Terapi sürecinde seansların sıklığına psikolog ve danışan ile birlikte belirlemeye özen gösterdiklerini kaydeden Ünveren, “Bu nedenle danışanın seanslarda süreklilik göstermesi ilerlemek adına çok büyük önem taşıyor. Psikoloğun en büyük sorumluluğu mesleki etik kurallar çerçevesinde terapi sürecini sürdürmektir. Bu etik kurallardan kısaca bahsetmek gerekirse; yetkinlik, yararlı olmak ve zarar vermemek, sorumluluk, dürüstlük, insan haklarına saygı ve ayrımcılık yapmamaktır. Özellikle belirtmek istediğim bir konuda var. Psikologlar tarafından destek almanız ya da bir süre terapi görmeniz gerektiğinde bu durumun sicilinize işlenmesi söz konusu dahi değildir” diye konuştu.

“ZAMANLA TOPLUMUN İLGİSİ PSİKOLOJİYE ARTARAK ÇOĞALDI VE ZAMAN İÇİNDE ÖNYARGILARI KIRILDI”

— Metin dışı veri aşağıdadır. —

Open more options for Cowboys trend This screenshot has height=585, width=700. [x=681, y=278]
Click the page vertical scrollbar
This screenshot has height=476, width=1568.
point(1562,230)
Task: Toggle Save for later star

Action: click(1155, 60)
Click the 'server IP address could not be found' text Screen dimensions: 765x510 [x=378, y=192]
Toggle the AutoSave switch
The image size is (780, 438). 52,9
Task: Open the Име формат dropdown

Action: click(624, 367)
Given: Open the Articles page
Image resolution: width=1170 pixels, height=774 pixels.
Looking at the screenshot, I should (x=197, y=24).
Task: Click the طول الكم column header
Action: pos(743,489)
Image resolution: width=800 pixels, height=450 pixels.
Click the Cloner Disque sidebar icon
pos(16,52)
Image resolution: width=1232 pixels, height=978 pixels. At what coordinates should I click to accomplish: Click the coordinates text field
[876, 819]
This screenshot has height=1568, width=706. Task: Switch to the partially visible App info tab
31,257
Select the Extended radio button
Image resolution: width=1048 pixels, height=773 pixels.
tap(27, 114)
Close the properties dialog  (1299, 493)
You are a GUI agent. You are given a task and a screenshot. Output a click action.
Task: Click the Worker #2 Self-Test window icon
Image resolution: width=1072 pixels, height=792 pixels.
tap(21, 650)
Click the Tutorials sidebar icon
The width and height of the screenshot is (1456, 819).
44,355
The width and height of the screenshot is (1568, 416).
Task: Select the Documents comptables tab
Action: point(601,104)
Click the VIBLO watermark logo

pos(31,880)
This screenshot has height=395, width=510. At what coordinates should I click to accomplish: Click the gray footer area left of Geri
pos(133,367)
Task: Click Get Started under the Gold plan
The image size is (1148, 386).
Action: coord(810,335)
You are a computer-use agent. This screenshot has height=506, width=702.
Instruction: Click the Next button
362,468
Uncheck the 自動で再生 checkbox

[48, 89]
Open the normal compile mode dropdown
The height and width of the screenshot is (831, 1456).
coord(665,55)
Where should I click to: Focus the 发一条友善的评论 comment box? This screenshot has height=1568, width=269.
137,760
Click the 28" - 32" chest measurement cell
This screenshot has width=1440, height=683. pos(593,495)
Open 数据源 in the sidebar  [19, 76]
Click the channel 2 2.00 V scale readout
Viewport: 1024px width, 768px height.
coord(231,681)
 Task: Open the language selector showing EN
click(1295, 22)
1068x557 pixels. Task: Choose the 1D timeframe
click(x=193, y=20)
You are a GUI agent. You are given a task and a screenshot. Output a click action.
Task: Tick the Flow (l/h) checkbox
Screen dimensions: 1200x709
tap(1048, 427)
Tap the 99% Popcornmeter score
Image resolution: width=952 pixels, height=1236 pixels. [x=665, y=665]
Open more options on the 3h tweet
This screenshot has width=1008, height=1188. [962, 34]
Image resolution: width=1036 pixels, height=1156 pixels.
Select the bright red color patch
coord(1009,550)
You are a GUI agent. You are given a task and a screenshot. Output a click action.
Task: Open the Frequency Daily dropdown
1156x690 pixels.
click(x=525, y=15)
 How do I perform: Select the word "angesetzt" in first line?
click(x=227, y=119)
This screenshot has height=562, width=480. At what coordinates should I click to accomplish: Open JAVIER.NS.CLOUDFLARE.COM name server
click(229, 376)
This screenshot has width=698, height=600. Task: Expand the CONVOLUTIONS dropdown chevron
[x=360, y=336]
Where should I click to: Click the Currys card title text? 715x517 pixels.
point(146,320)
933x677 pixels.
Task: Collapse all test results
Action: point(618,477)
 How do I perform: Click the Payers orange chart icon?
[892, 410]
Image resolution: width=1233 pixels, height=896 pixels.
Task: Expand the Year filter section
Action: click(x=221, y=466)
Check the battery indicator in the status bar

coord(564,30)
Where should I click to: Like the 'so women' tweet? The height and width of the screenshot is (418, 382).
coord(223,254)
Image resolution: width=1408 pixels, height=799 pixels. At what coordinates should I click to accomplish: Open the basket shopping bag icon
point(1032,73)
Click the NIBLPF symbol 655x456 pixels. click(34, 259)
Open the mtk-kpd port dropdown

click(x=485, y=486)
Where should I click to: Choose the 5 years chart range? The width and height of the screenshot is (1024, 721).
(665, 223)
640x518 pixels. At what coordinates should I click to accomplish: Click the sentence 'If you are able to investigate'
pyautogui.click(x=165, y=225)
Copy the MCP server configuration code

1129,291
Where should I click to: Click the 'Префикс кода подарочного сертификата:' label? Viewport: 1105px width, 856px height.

Kendisinin benimsemiş olduğu yaklaşım hakkında bilgilendirmelerde bulunan Ünveren, “Bütün ekollerin yansımasını görmek mümkün hepsinin yapbozun bir parçası olduğunu düşünüyorum ama benim en çok ilgilendiğim ve benimsediğim bilişsel yaklaşım ve psikodinamiktir. Psikodinamik yaklaşım, kişiliğin bilinç dışında yer alan ve bireyin farkında olmadığı anılarla ve dürtülerle biçimlendiğini ileri sürer. Bu yaklaşım insan davranışlarını insanın bilinç dışı etkinlikleri olarak görür. Bilişsel yaklaşım; dıştan gözlenemeyen bilişsel süreçlerin türü ve yapısıyla gözlenebilen davranışların türü ve özellikleri arasındaki ilişkiyi araştırır. Bireyin dış dünyayı nasıl içselleştirip uyarıcıları kendisine özgü bir biçimde algıladığını anlamak ister. Davranışların oluşumunda bilişsel süreçlere fazla ağırlık verdiği düşünülür. Zamanla toplumun ilgisi psikolojiye artarak çoğaldı ve zaman içinde önyargıları kırıldı. Farkındalık düzeyinin artması sayesinde insanlar çekinmeden yardım almaya başladılar ve bunun olumlu yansımalarını toplumun ruh sağlığı üzerinde faydalı gelişmelere neden oldu. İnsanlar terapinin iyileştirici gücünün artık bilincine vardı ve doğal olarak Psikologlara olan talep ve istek yoğunluğu arttı ama tabi bu kısımda bazı kriterler mevcut herkes tarafından ulaşılabilmenin çok önemli olduğunu düşünüyorum” şeklinde konuştu.